Interview de François Erard

Il ne faut pas opposer l’agriculture et la production de logements.

François Erard, Directeur d’AgriGenève

1. Pensez-vous que l’on puisse parler d’une progressive invasion du territoire par les villes et les infrastructures diverses, au détriment de l’agriculture ?
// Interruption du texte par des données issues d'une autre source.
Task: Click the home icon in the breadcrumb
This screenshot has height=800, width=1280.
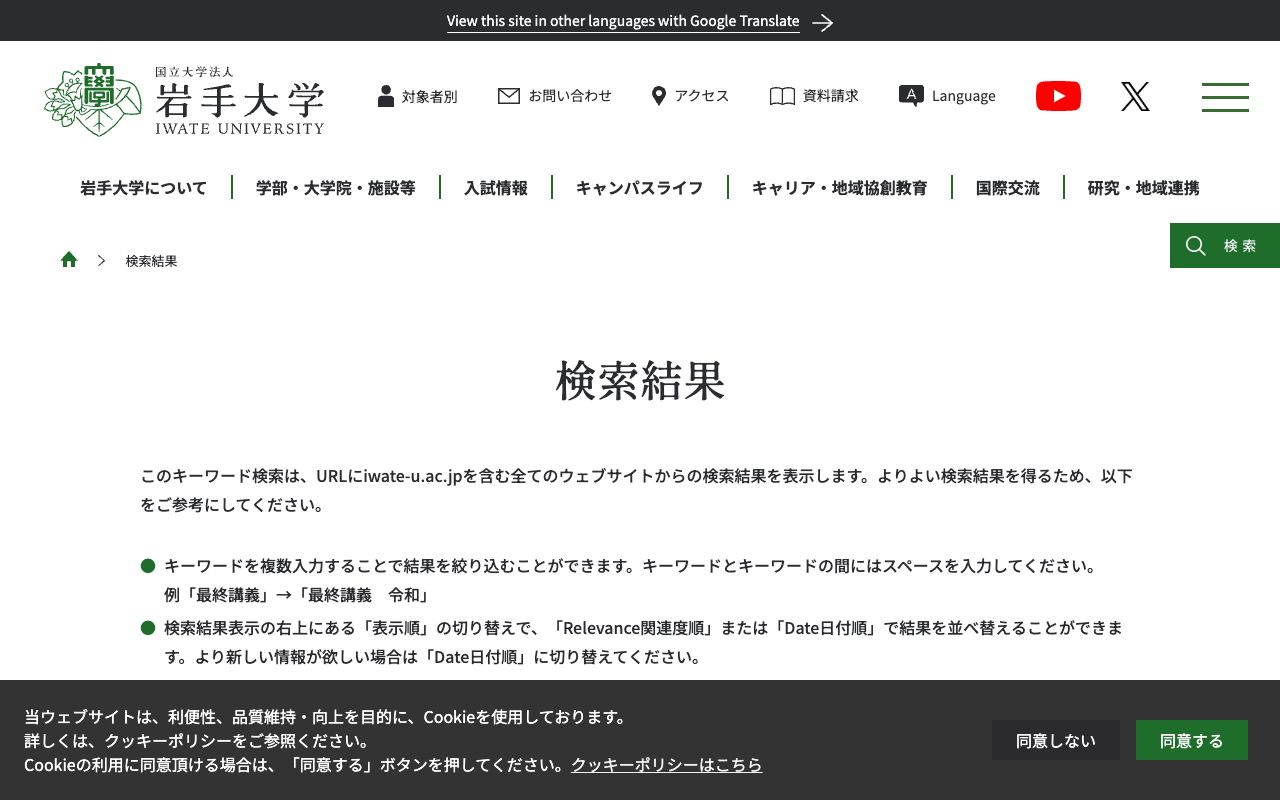Action: 69,259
Par nature, l’étalement urbain se fait au détriment de la zone agricole, donc de l’agriculture. Comparer une carte du Plateau suisse des années 60 et d’aujourd’hui permet de s’en convaincre. En Suisse, c’est un mètre carré de terre agricole qui disparaît chaque seconde et sur le plan mondial la surface agricole disponible par habitant ne cesse de régresser. C’est inquiétant, car le sol est un bien non renouvelable : toute atteinte qui lui est portée est irréversible. Or la zone agricole n’est pas une réserve foncière utile au développement urbanistique. Elle a pour vocation de produire la nourriture indispensable à la population. Cela dit, il ne faut pas opposer l’agriculture et la production de logements. L’étalement urbain n’est pas une fatalité ! D’autres pistes doivent être explorées, notamment en termes de densification. Il faut construire la ville dans la ville.

2. Comment jugez-vous la politique agricole suisse, notamment dans le contexte de l’Union européenne qui nous entoure et dans celui de la mondialisation ?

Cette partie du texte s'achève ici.